(Selected passage)
---------------

Ipswich, which is known traditionally in the Yagara language as Tulmur, has been home to Aboriginal people since before the beginnings of recorded European settlement. Aboriginal peoples owned, had sovereignty over and cultivated the lands, waters, flora and fauna of Ipswich. Aboriginal peoples mapped the terrain and the stars, made laws and held Government and maintained their connection to their country through song, dance, language and stories.

Ipswich City Council acknowledges the ongoing challenges faced by Aboriginal and Torres Strait Islander peoples and recognises the importance of community and government coming together to achieve the best outcomes for the Ipswich community.

In 1995, Ipswich City Council committed to, with the support of respected community members, formulating a Reconciliation Initiative which became the Ipswich City Council Indigenous Australian Accord Working Party. Subsequently, the original Accord (the 1995 Accord) was developed, guiding how Ipswich City Council and the Aboriginal and Torres Strait Islander community would work together on shared issues and on a common agenda for change. The 1995 Accord initiative was awarded the Australian Reconciliation Award (Government Category) in May 1997 by the then Council for Aboriginal Reconciliation and was formally adopted by Ipswich City Council in July 1998.

Building on the foundations laid by the 1995 Accord (and the subsequent 2015–2018 Accord), Council endorsed a new Accord in June 2020:

The Indigenous Accord 2020-2025 is Ipswich City Council’s strategic framework for reconciliation and community governance with Aboriginal and Torres Strait Islander Peoples and their communities. It contains targeted and specific actions and sets the agenda for cooperation, collaboration and partnership between Ipswich City Council and the Aboriginal and Torres Strait Islander communities.

The Accord is structured into seven themes identified by the Ipswich City Council Indigenous ACCORD working group:

  1. Cultural Recognition, Respect and Community Engagement
  2. Traditional Owners
  3. Employment, Education and Skills Development
  4. Business Development
  5. Housing
  6. Health and Wellbeing
  7. Community Safety

Each them begins with a preamble statement and then details the outcomes, actions, timeframes and responsibilities under each theme.

Theme 2. Traditional Owners

The Traditional Owners of the Ipswich region are the Clans that identify as being a part of the Yagara/Yugara Language Group (the Jagera, Yuggera and Ugarapul People).

---------------

(What you will do)
1 - Using the Ipswich Accord passage, answer each question below on its own line:
(a) What is Ipswich traditionally called in the Yagara language?
(b) In what month and year did Ipswich City Council formally adopt the 1995 Accord?
(c) How many themes is the Indigenous Accord 2020-2025 structured into?
2 - Decide whether each statement below agrees with the Ipswich Accord passage. Answer yes or no, and quote the words from the passage that settle it.
(a) The 1995 Accord initiative received the Australian Reconciliation Award in May 1997.
(b) Council endorsed the new Accord in June 2019.
(c) The Traditional Owners of the Ipswich region are the Clans that identify as part of the Yagara/Yugara Language Group.
3 - Please extract the part of the Ipswich Accord passage starting at "1. Cultural Recognition, Respect" and ending at "under each theme.".

---------------

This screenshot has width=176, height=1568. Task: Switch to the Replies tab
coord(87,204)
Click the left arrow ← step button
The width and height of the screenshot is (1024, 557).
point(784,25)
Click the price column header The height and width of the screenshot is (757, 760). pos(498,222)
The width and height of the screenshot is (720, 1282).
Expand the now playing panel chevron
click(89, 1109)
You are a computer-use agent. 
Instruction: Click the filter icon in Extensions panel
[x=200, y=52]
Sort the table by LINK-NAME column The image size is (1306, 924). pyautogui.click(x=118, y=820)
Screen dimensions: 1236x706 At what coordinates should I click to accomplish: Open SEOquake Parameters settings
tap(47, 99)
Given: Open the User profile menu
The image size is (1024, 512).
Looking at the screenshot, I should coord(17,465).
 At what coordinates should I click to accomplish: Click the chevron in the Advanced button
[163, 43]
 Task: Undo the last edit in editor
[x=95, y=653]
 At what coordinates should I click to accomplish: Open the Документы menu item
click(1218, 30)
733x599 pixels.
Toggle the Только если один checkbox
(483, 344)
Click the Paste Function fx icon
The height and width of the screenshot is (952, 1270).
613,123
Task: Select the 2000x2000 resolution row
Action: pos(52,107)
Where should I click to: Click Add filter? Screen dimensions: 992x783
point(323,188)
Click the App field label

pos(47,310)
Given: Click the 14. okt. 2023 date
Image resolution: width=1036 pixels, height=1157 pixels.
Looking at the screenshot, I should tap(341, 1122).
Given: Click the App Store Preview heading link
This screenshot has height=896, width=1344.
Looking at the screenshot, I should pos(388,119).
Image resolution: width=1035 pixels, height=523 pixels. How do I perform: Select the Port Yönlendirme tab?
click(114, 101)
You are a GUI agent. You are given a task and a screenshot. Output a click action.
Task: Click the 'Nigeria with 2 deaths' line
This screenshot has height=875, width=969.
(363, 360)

---------------

(Outputs)
1 -
(a) Tulmur
(b) July 1998
(c) Seven

2 -
(a) Yes: "The 1995 Accord initiative was awarded the Australian Reconciliation Award (Government Category) in May 1997"
(b) No: "Council endorsed a new Accord in June 2020"
(c) Yes: "The Traditional Owners of the Ipswich region are the Clans that identify as being a part of the Yagara/Yugara Language Group"

3 -
1. Cultural Recognition, Respect and Community Engagement
  2. Traditional Owners
  3. Employment, Education and Skills Development
  4. Business Development
  5. Housing
  6. Health and Wellbeing
  7. Community Safety

Each them begins with a preamble statement and then details the outcomes, actions, timeframes and responsibilities under each theme.